The Oceanview Gallery is the last gallery room in the exhibit, but by far from being the least room in the exhibit. Cryptik’s mural seems to be a continuation of the “Alboni Temple” motif found in the Pow! Wow! Long Beach mural event.
Across from the Cryptik is Andrew Schoultz’s 3D installation “Explosions, Bursts, and Breakage” complete with neon colored benches to enjoy the view.
The theme of this last mural by John Culqui is very fitting because directly across from it is a balcony which directly looks over the beach.

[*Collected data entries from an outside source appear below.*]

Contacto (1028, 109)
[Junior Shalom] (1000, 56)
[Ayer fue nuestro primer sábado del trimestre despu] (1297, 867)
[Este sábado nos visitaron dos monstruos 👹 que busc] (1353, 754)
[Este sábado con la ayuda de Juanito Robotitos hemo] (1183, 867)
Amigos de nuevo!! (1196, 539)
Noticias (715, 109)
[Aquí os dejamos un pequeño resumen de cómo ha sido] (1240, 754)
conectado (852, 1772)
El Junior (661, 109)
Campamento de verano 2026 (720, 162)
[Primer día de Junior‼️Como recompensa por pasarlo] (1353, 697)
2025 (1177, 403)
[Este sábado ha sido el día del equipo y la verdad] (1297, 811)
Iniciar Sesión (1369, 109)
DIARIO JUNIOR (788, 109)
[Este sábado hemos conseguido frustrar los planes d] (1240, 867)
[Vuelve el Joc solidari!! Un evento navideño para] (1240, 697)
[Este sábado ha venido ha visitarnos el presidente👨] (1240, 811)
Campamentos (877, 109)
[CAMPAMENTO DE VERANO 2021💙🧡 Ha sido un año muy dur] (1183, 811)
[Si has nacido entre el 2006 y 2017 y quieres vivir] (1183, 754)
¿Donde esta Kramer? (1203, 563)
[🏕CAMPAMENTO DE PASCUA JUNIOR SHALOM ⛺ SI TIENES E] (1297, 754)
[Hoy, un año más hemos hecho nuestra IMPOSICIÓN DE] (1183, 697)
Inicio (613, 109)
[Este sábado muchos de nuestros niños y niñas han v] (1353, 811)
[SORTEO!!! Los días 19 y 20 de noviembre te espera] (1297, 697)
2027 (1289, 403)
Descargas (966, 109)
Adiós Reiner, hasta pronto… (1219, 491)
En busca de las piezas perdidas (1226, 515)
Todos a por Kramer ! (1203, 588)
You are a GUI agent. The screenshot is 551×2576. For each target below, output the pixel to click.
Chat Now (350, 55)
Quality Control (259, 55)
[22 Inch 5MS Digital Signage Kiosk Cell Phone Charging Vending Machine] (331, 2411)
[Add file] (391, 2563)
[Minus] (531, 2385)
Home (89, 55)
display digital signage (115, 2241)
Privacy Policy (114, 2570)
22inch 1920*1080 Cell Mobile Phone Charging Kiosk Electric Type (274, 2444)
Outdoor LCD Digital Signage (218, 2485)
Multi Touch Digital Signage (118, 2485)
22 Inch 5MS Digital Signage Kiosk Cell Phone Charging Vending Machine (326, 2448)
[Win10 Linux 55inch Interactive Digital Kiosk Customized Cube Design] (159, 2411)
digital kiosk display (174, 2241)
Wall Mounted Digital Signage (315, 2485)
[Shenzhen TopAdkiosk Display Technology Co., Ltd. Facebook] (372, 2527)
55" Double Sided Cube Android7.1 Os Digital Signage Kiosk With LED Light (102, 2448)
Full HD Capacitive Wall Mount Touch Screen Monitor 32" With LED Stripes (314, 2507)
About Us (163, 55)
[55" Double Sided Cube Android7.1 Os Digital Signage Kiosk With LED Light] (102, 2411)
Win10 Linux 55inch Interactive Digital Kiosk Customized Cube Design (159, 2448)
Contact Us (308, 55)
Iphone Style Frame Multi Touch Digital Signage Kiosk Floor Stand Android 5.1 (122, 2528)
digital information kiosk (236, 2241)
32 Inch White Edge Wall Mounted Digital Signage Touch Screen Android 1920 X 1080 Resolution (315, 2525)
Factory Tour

Did this show succeed in what it set out to do? Ronald Nelson of LBMA wrote that he wanted to “[challenge] many of the conventions of paintings usually found hanging in a traditional and unsuspecting museum setting.” Fire extinguisher tag? Check. Gunman shooting through a wall? Check. Two street artists collaborating from different countries collaborating on a wall? Check. For a relatively small museum in a not-so-resourceful city such as Long Beach to put together a show like this would have taken a lot of effort. It certainly wasn’t as groundbreaking as “Art in the Streets” at MOCA, but it is beyond what I would have ever imagined possible here in a small museum like this.
I’m glad to see minor and even major museums accepting and, more importantly, trusting new contemporary and street artists with stewardship of their walls. This is a really good time for us to be in.